Saved data entries
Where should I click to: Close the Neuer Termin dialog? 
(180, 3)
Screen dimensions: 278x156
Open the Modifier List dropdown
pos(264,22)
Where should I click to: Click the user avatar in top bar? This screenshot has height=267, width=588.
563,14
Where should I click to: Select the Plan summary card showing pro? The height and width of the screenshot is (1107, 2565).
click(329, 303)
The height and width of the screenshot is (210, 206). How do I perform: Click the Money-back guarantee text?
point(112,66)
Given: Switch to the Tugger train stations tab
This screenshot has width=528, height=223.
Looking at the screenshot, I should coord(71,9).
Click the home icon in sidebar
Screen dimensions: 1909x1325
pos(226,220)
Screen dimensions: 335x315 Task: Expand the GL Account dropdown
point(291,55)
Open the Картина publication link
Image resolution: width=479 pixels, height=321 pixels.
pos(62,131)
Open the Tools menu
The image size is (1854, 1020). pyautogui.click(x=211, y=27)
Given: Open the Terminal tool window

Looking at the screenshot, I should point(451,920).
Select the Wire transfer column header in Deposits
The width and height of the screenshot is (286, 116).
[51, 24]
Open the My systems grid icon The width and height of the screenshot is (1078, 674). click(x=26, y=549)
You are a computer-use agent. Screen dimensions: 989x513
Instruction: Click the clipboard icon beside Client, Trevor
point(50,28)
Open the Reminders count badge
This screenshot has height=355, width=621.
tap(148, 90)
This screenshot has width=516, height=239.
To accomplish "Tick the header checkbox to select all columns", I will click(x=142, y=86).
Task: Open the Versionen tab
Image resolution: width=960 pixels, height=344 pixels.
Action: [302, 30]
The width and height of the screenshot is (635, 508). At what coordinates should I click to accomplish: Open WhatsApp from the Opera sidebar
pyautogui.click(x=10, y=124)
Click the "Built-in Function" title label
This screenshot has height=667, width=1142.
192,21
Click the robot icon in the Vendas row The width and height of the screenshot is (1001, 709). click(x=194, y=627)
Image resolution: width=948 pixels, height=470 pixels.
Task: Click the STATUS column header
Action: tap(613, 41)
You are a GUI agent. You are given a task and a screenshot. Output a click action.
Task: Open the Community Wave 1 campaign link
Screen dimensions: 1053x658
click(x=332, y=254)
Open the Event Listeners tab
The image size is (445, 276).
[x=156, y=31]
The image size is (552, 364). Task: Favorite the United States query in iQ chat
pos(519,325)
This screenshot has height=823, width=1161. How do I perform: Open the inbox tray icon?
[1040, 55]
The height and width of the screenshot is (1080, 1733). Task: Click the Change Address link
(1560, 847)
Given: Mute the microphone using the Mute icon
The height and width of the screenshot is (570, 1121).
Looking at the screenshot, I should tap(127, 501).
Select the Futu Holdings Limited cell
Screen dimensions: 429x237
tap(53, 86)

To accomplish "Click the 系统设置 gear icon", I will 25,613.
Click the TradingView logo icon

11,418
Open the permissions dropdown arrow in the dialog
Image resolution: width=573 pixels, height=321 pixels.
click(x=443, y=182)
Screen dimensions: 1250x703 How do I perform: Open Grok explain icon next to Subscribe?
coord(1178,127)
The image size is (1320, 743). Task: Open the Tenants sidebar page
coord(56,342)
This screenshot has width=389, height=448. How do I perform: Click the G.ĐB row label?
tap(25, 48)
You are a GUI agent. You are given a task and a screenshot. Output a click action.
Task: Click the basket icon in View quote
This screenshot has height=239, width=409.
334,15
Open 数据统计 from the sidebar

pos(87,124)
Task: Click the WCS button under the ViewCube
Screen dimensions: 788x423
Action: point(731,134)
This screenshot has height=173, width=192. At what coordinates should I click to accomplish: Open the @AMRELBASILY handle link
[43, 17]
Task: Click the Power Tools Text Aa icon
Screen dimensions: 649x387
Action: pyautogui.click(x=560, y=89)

• **SET PROBLEM**:
Rewrite all of the records above, replacing "Screen dimensions" with "Screen size" wherever it appears and leaving everything else as it is.

• **RESPONSE**:
Where should I click to: Close the Neuer Termin dialog? 
(180, 3)
Screen size: 278x156
Open the Modifier List dropdown
pos(264,22)
Where should I click to: Click the user avatar in top bar? This screenshot has height=267, width=588.
563,14
Where should I click to: Select the Plan summary card showing pro? The height and width of the screenshot is (1107, 2565).
click(329, 303)
The height and width of the screenshot is (210, 206). How do I perform: Click the Money-back guarantee text?
point(112,66)
Given: Switch to the Tugger train stations tab
This screenshot has width=528, height=223.
Looking at the screenshot, I should coord(71,9).
Click the home icon in sidebar
Screen size: 1909x1325
pos(226,220)
Screen size: 335x315 Task: Expand the GL Account dropdown
point(291,55)
Open the Картина publication link
Image resolution: width=479 pixels, height=321 pixels.
pos(62,131)
Open the Tools menu
The image size is (1854, 1020). pyautogui.click(x=211, y=27)
Given: Open the Terminal tool window

Looking at the screenshot, I should point(451,920).
Select the Wire transfer column header in Deposits
The width and height of the screenshot is (286, 116).
[51, 24]
Open the My systems grid icon The width and height of the screenshot is (1078, 674). click(x=26, y=549)
You are a computer-use agent. Screen size: 989x513
Instruction: Click the clipboard icon beside Client, Trevor
point(50,28)
Open the Reminders count badge
This screenshot has height=355, width=621.
tap(148, 90)
This screenshot has width=516, height=239.
To accomplish "Tick the header checkbox to select all columns", I will click(x=142, y=86).
Task: Open the Versionen tab
Image resolution: width=960 pixels, height=344 pixels.
Action: [302, 30]
The width and height of the screenshot is (635, 508). At what coordinates should I click to accomplish: Open WhatsApp from the Opera sidebar
pyautogui.click(x=10, y=124)
Click the "Built-in Function" title label
This screenshot has height=667, width=1142.
192,21
Click the robot icon in the Vendas row The width and height of the screenshot is (1001, 709). click(x=194, y=627)
Image resolution: width=948 pixels, height=470 pixels.
Task: Click the STATUS column header
Action: tap(613, 41)
You are a GUI agent. You are given a task and a screenshot. Output a click action.
Task: Open the Community Wave 1 campaign link
Screen size: 1053x658
click(x=332, y=254)
Open the Event Listeners tab
The image size is (445, 276).
[x=156, y=31]
The image size is (552, 364). Task: Favorite the United States query in iQ chat
pos(519,325)
This screenshot has height=823, width=1161. How do I perform: Open the inbox tray icon?
[1040, 55]
The height and width of the screenshot is (1080, 1733). Task: Click the Change Address link
(1560, 847)
Given: Mute the microphone using the Mute icon
The height and width of the screenshot is (570, 1121).
Looking at the screenshot, I should tap(127, 501).
Select the Futu Holdings Limited cell
Screen size: 429x237
tap(53, 86)

To accomplish "Click the 系统设置 gear icon", I will 25,613.
Click the TradingView logo icon

11,418
Open the permissions dropdown arrow in the dialog
Image resolution: width=573 pixels, height=321 pixels.
click(x=443, y=182)
Screen size: 1250x703 How do I perform: Open Grok explain icon next to Subscribe?
coord(1178,127)
The image size is (1320, 743). Task: Open the Tenants sidebar page
coord(56,342)
This screenshot has width=389, height=448. How do I perform: Click the G.ĐB row label?
tap(25, 48)
You are a GUI agent. You are given a task and a screenshot. Output a click action.
Task: Click the basket icon in View quote
This screenshot has height=239, width=409.
334,15
Open 数据统计 from the sidebar

pos(87,124)
Task: Click the WCS button under the ViewCube
Screen size: 788x423
Action: point(731,134)
This screenshot has height=173, width=192. At what coordinates should I click to accomplish: Open the @AMRELBASILY handle link
[43, 17]
Task: Click the Power Tools Text Aa icon
Screen size: 649x387
Action: pyautogui.click(x=560, y=89)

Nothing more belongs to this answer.